時代を彩った「角川映画」とは何だったのか?

宣伝マンが振り返る40年の歴史

――全盛時の角川映画は、ほとんどの作品が東映配給でした。

たまたまうちのセクションの洋画配給部という部署が、ブルース・リーやジャッキー・チェンの映画などをやっていたところでしたが、買い付けに苦労していてどうしてもインディーズ系の映画しか上映できなかった。その頃から「洋画系配給部」と名前も変えて、角川映画を専門にやるセクションに変わっていくんですよ。ある意味、本体とは別に配給も宣伝もやるという、別動部隊ですよね。

宣伝の材料は撮影現場にある

『戦国自衛隊』(主演:千葉真一)は多額の製作費をかけ、宣伝も大々的に行われた(C)KADOKAWA1979 

――その頃、遠藤さんも経理部から、洋画系配給部に異動された。

はい。僕が宣伝の仕事に変わって、最初に現場に送り込まれたのは『戦国自衛隊』でした。この撮影前に、千葉真一さんとJAC(ジャパン・アクション・クラブ)の方々が、福島県南相馬市の原町で強化合宿をやったんですよ。アクションチームはすでに合宿を始めていたのですが、千葉さんだけはマスコミと一緒に現場に向かうということになった。僕は千葉さんの家の自宅を教えてもらって、会社の車で迎えに行ったのですが、そこで迷ってしまって、20分くらい遅刻。千葉さんにしかられてしまいました。

――いきなり洗礼を受けたと。

会社の車だからと安心したのが原因なので自分のせいなのですが、そういうことも含めて、早めに場所を把握しておく必要があった。昔の映画の現場の人は怖かったですしね。

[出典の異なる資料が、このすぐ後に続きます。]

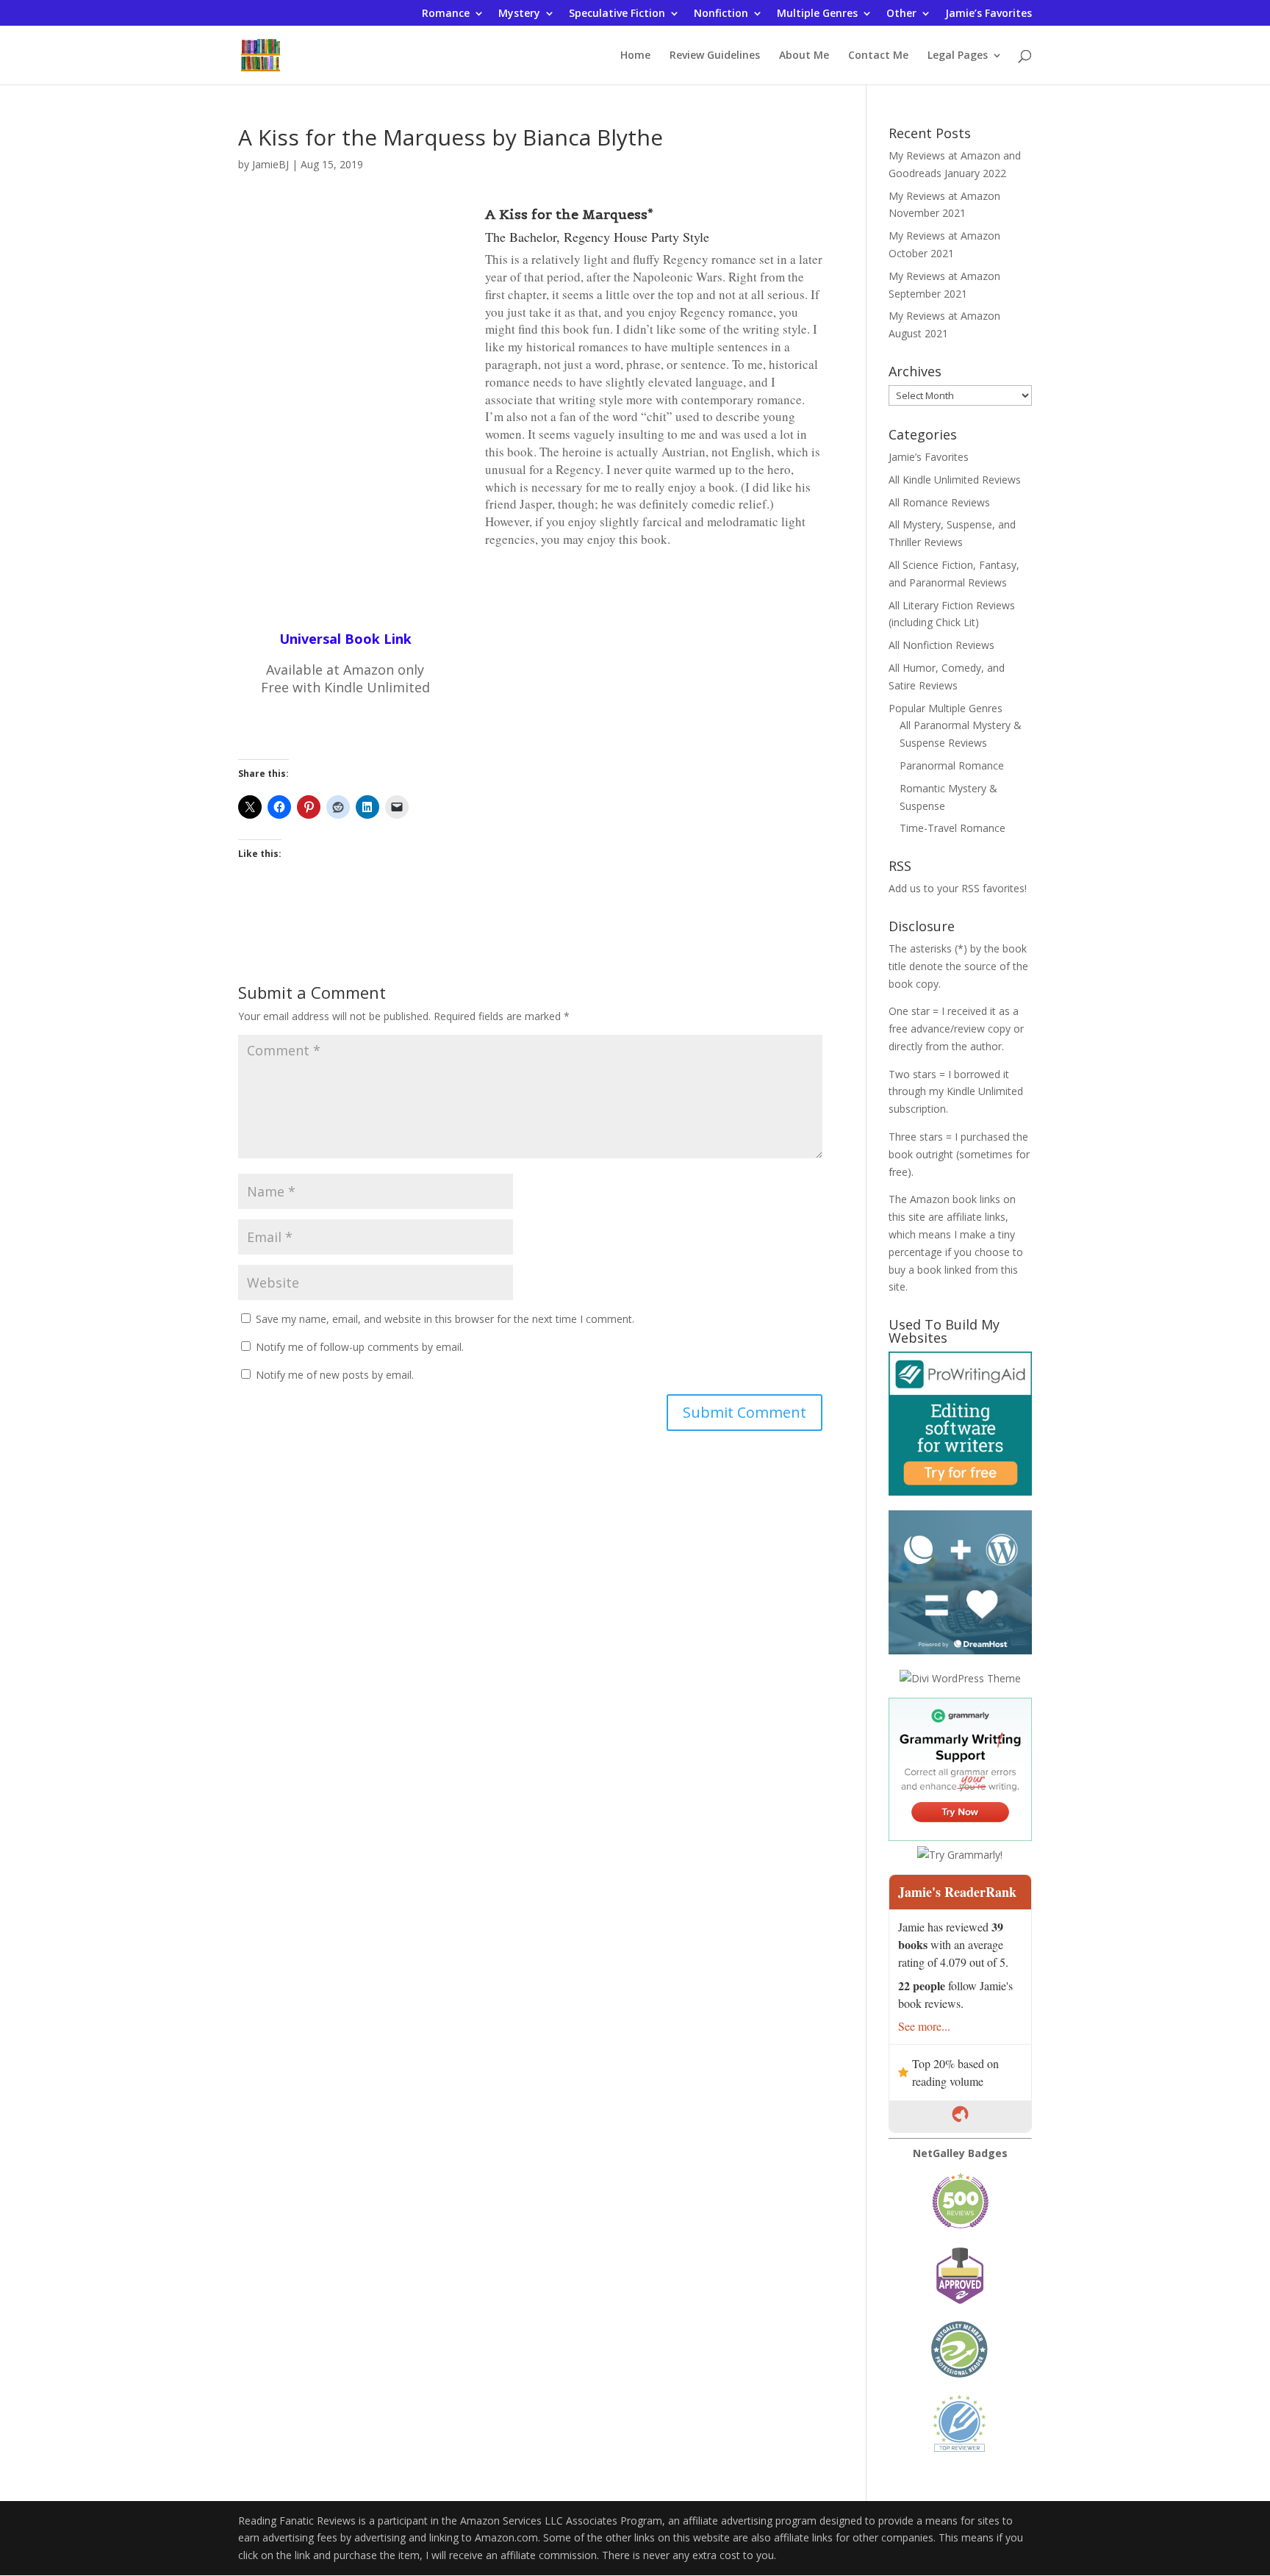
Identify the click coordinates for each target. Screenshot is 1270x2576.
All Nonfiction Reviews (941, 645)
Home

角川映画には、日活や大映出身の人が多かったのですが、やはり角川さんの映画は予算もありましたので、混成チームでスタッフの皆さんは必死にやっていました。でも、宣伝部というのは基本的には現場にいる時にはあまりやることはないんですよね。

――それでも宣伝マンは撮影現場に行くべきだというのが遠藤さんの考えだそうですね。

当時と今とでは価値観が違うかもしれませんが、現場にいるといろんな情報が落ちている。スナップ的な写真を撮らせてもらうだけで、後々、その写真が使えることもある。スタッフと役者さんが会話をしている仲間に入れて頂くと、面白い話を聞けたり。そういったことがいっぱいある。そこにいないと役者がどういう面持ちで現場に向かっているかも分からないですからね。